Intel SNAFU

Regarding the Intel CPU issues, I must say I expected that; I couldn’t tell which manufacturer will have the issue first, but with the arms race of who’ll be the first to make the 0 nm node dye that draws a megawatt of power and needs to be cooled with liquid Helium, it’s a perfectly logical outcome. If I had to guess, I’d say they made transistors out of too little material at some critical part of the dye, and with thermal migration within the material at operational temperatures the transistors basically stopped working properly.
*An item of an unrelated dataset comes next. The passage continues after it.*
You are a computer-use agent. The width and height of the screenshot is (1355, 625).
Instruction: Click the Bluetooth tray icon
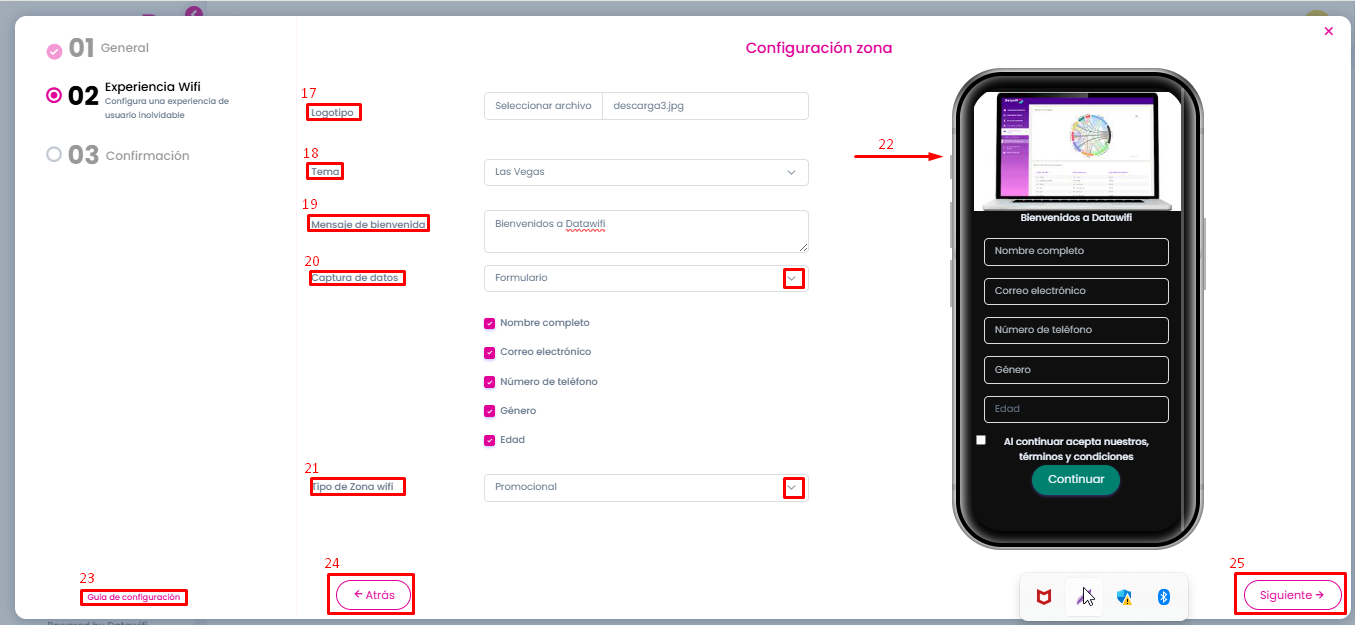pos(1164,597)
So, basically, the real question is who actually needs a CPU of that power on a single-CPU client machine? We’re talking 24 cores, 32 threads, 5.8 GHz boost clock, 219W max. power at full turbo boost. This is sheer insanity, and it’s obvious that my ridiculous exaggeration about megawatts of power isn’t even that much more ridiculous than the actual specs of that thing. So, who even needs that? I certainly don’t. Gamers? They probably think they do, and they are likely the ones buying it. Developers? Video renderers? Graphics designers? I don’t know. But putting that many cores on one CPU, and clocking them this high, is sheer madness reminiscing of the Pentium IV era, where they clocked them so high, and with such dye layout, that a piece of malware appeared that deliberately iterated along the central path until it overheated so much the dye cracked, destroying the CPU.
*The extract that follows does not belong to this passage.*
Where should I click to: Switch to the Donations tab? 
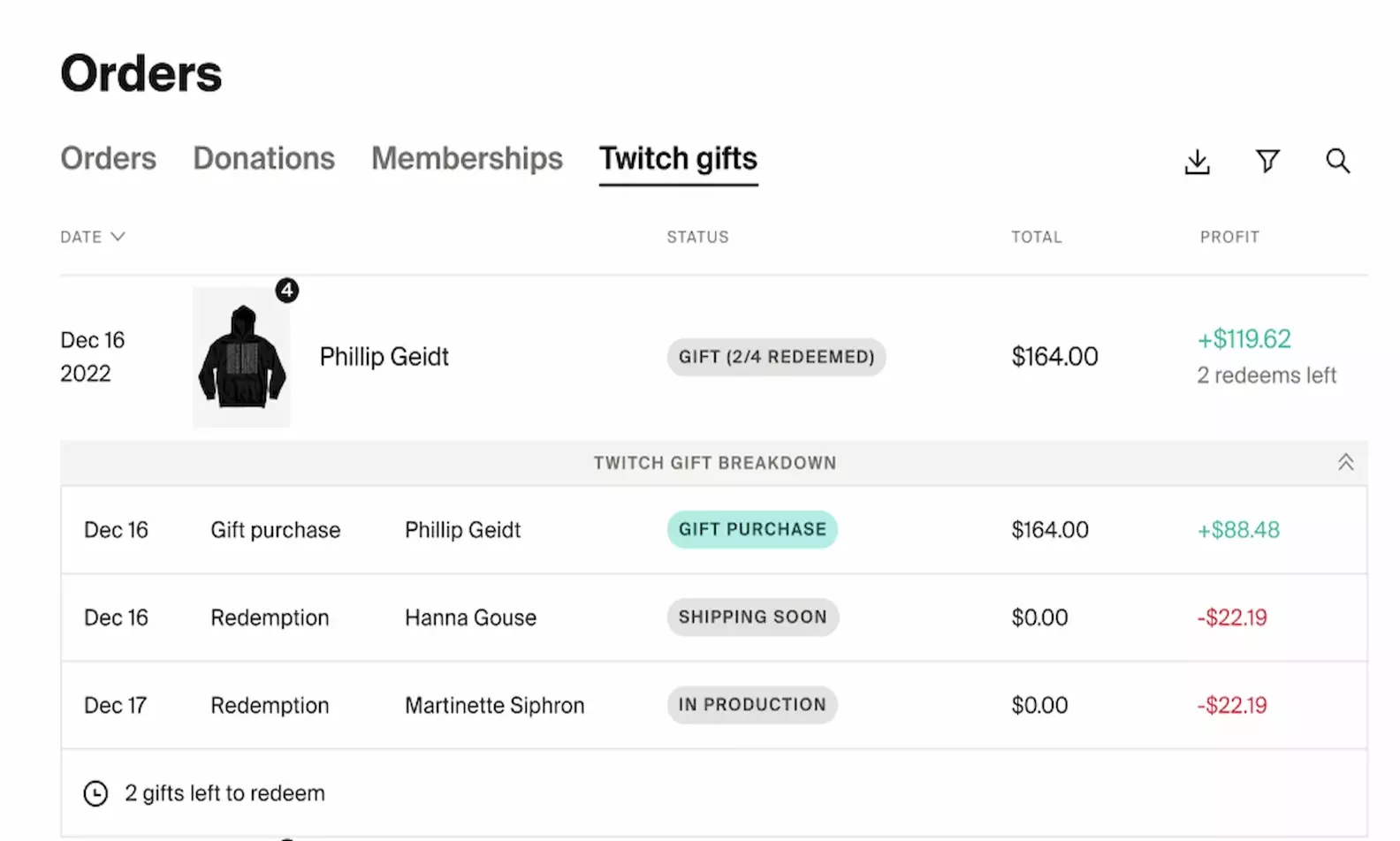click(x=263, y=159)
I’m writing this on a Mac Studio M2 Max, which has more power than I realistically need, even for Lightroom, which is extremely demanding, and it’s idling at 38°C during the summer. It never makes a sound, it never overheats, and it’s absolutely and perfectly stable. I actually had the option of getting the model with twice the power for twice the money, which is an excellent deal, and I didn’t bother, because why would I? At some point, more power becomes a pointless exercise in dick-measuring. Sure, bigger is better, but is it, when it’s already half a meter long and as thick as a fire extinguisher? So this is the obvious consequence – Intel tried to win a dick measuring contest with AMD and made itself a meter long appendage, because bigger is better, and now it turned out it’s not fit for purpose? How surprising.